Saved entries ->

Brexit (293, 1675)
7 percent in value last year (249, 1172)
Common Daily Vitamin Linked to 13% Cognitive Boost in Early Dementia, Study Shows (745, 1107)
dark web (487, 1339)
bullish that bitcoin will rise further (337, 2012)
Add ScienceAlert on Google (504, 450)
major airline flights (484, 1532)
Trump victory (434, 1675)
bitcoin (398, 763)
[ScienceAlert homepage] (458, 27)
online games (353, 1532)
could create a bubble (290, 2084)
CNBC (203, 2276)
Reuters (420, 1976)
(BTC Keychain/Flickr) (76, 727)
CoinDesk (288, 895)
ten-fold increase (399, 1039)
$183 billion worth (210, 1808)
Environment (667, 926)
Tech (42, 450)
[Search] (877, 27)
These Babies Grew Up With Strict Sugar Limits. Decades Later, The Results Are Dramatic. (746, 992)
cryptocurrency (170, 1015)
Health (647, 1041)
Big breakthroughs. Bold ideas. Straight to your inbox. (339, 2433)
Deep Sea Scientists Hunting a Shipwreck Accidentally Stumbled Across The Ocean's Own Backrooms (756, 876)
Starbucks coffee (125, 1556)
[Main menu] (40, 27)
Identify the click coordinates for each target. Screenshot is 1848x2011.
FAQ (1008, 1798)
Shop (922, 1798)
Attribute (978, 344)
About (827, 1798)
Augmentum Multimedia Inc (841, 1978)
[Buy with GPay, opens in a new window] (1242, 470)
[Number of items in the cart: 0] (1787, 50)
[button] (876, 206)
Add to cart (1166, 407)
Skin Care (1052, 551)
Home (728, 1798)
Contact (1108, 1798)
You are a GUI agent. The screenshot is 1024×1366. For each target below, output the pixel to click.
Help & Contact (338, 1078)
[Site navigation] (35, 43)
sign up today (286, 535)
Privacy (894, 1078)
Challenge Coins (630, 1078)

Task objective ->
Please make an exact copy of the lines above from the line with "cryptocurrency (170, 1015)" through the line with "Augmentum Multimedia Inc (841, 1978)", both ends included.

Output of the exercise ->
cryptocurrency (170, 1015)
Health (647, 1041)
Big breakthroughs. Bold ideas. Straight to your inbox. (339, 2433)
Deep Sea Scientists Hunting a Shipwreck Accidentally Stumbled Across The Ocean's Own Backrooms (756, 876)
Starbucks coffee (125, 1556)
[Main menu] (40, 27)
Identify the click coordinates for each target. Screenshot is 1848x2011.
FAQ (1008, 1798)
Shop (922, 1798)
Attribute (978, 344)
About (827, 1798)
Augmentum Multimedia Inc (841, 1978)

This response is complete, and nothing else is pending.